現在、廣済堂の印刷現場は、10台のオフセット印刷機とImpremia IS29と多様なデバイスを管理しているが、基本的な色差としてΔE1.0以内をキープ。革新的で独創的な印刷をしようとしても、やはり基本には忠実に、色の標準化は欠かせない作業である。

この色合わせの段階で、印刷と製版の現場ではかなり風通しが良くなり、コミュニケーションも密になった。製版部門も印刷の色に関心を持ってプロファイル作成を担い、印刷部門もそれに応えて技術協力や知識の共有が行われるようになったという。まさに、中村氏の言う“ハブ”的な役割を果たしているというわけだ。

ものづくりの原点は“感動”が伝えられるものを作ること

「Impremia IS29でトップクリエイターの方と作成した印刷サンプルを見ていると、私たちも本来はクリエイターだったんだ、ということを思い出させてくれます。いつの間にか刷るだけの仕事が多くなってしまいましたが、これからは、もっとクリエイティブな仕事に目を向けなければなりません。そのためには、社内スタッフの意識改革も必要です。
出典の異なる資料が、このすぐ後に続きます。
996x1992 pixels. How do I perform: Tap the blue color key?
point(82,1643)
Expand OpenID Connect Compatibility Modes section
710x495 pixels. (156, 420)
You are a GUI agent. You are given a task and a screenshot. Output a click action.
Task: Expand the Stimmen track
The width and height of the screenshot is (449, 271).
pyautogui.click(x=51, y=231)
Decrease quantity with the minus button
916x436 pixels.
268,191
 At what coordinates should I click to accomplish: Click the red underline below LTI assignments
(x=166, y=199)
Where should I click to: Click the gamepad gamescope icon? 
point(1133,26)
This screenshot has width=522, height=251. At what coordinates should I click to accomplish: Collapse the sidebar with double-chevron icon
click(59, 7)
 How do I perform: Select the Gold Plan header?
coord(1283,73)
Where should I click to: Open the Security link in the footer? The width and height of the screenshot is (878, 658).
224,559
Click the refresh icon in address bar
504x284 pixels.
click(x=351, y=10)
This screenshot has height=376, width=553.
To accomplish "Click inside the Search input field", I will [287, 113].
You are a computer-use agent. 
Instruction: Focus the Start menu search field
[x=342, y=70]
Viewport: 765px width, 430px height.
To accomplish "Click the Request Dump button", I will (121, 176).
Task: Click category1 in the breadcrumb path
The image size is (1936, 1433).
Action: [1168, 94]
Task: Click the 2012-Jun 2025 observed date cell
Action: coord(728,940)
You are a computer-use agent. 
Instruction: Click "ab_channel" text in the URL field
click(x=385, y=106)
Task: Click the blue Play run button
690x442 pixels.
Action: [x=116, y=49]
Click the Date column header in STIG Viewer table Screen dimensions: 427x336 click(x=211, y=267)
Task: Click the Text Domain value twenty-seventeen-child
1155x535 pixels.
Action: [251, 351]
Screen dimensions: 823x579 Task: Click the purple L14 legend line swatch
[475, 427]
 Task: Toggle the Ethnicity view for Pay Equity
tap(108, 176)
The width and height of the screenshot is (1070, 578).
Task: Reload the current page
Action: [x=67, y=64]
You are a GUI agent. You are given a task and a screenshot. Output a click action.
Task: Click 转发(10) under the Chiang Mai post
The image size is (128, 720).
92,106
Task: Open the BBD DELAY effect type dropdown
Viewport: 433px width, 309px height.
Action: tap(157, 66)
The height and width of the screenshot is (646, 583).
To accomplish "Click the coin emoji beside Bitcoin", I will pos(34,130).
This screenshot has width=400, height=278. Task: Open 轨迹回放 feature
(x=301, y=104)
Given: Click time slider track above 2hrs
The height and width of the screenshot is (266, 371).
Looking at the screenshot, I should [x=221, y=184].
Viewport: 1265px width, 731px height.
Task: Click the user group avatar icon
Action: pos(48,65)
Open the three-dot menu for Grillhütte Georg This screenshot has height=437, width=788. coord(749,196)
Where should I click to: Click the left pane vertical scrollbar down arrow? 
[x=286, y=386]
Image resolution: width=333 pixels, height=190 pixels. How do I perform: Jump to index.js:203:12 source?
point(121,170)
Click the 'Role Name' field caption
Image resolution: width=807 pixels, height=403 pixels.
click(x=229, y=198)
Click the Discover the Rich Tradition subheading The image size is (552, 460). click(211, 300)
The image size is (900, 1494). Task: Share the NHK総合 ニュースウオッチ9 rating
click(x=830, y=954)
だからスタッフには『ホンモノを見ろ』と声を掛けるんです。技術的に可能か不可能かなのではなく、まずは感性を磨いて、ものづくりに反応しないと、紙メディアは作品ではなく情報を載せたものになってしまう。私たちが作ろうとするのは情報の量産ではなく、“思いの量産”なのです。だからこそ、ハイスペックで広色域印刷が可能なImpremia IS29が必要なのです」(浅野氏)

廣済堂がトップクリエイターと作成した印刷サンプル集『色彩発想』
左:オフセット印刷
中:デジタル印刷(Impremia IS29) オフセットとカラーマッチングしたサンプル
右:デジタル印刷(Impremia IS29) Impremia IS29の特長である色域の広さ、彩度の高さを最大限に表現したサンプル

一方で、デジタル印刷はまだ発展途上の段階で、IoTやAIといった現在の流れによってどのように変化していくかは誰も想像できない。しかしだからこそ、「今スタートして、ノウハウを貯めておくことが重要」と浅野氏。

老舗印刷会社としてオフセット印刷のノウハウは充分にある。そしてさらに、デジタル印刷機の最新鋭となるImpremia IS29を導入した廣済堂。なにより印象深いのが「作る側も、受け取る側も感動できる印刷物を作りたい」と願う浅野氏の言葉である。デジタル印刷で、心を動かす印刷物を作る─その試みは、これからさまざまな場所から注目を集めることになるだろう。